▸ **Deine Aufgaben**:
1 - Wie tief ist das Meer laut dem Text an der Position des Schiffes?
2 - Gib den Text wortgetreu wieder, beginnend bei „Nicht alle Tests“ und fortlaufend bis einschließlich „in Berührung kommt.“.

▸ **Text**:
Mittwoch 08.03.2023; "Tests"

Südliche Kapverdische Inseln 14.5423 N, 23.8863 W.

Zum Glück ist uns das schöne Wetter aus Mindelo gefolgt und heute ist nicht nur der Himmel blau, sondern auch der Ozean zeigt sich von seiner besten Seite.

Heute ist ein Tag des Testens. Wir begannen den Tag mit einer Sicherheitsübung, um uns mit dem schnellsten Weg aus dem Schiff zum Sammelplatz und den Rettungsinseln vertraut zu machen. Dies um im Notfall gut vorbereitet zu sein. Hier testeten wir auch, ob die Überlebensanzüge, die jeder zu Beginn der Fahrt erhielt, die richtige Größe hatten.

Danach begannen wir, unsere gesamte wissenschaftliche Ausrüstung zu testen, um zu sehen, ob beim Transport nach Mindelo nichts beschädigt wurde. Nach und nach passten wir unsere Ausrüstung an die spezifischen Eigenschaften des Schiffes an, z. B. die Dicke der Drähte, die für den Einsatz von Geräten in der Tiefsee verwendet werden.

Nicht alle Tests können an Deck durchgeführt werden. So funktioniert zum Beispiel die so genannte CTD, ein Gerät, das die Temperatur und Leitfähigkeit des Meerwassers von der Oberfläche bis knapp über den Meeresboden misst (an unserer Position 4038 m), nur, wenn es mit Meerwasser in Berührung kommt. 

Katell Alaime und Runa Reuter beim Testen des Sedimentsauerstoffsensors. Foto: K. Zonneveld
Katell Alaime und Runa Reuter beim Testen des Sedimentsauerstoffsensors. Foto: K. Zonneveld

Daher haben wir in der Nähe der südlichsten Kapverdischen Inseln angehalten, um eine Test-CTD durchzuführen und zu prüfen, ob nicht nur die CTD selbst, sondern auch die zusätzlichen Sensoren, die die Sauerstoffkonzentration und die Menge der Partikel in der Wassersäule (Trübung) messen, funktionieren.

▸ **Bereitgestellte Daten**:
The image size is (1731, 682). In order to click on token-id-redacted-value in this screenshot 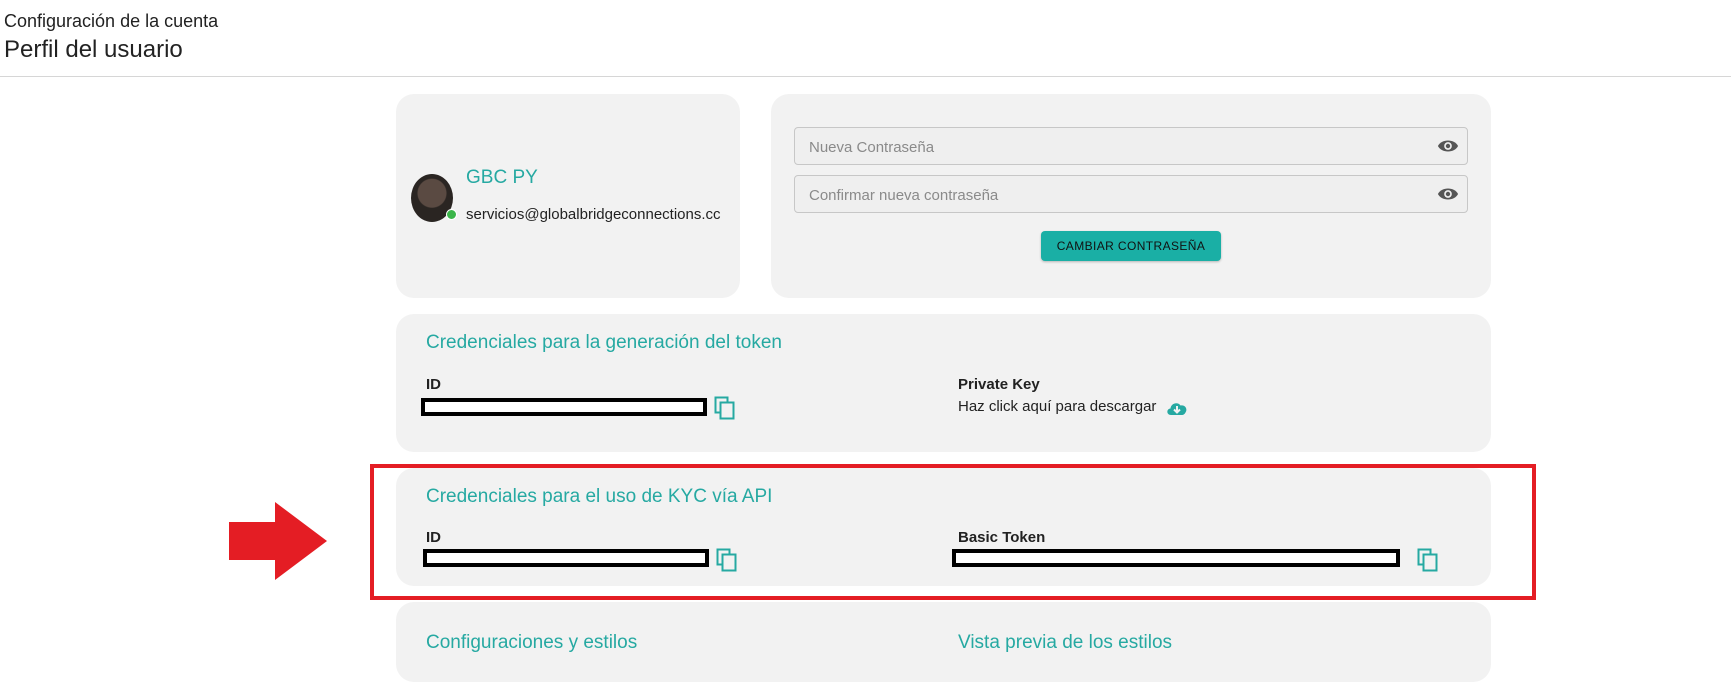, I will do `click(564, 407)`.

▸ **Antworten pro Aufgabe**:
1 - 4038 m.

2 -
Nicht alle Tests können an Deck durchgeführt werden. So funktioniert zum Beispiel die so genannte CTD, ein Gerät, das die Temperatur und Leitfähigkeit des Meerwassers von der Oberfläche bis knapp über den Meeresboden misst (an unserer Position 4038 m), nur, wenn es mit Meerwasser in Berührung kommt.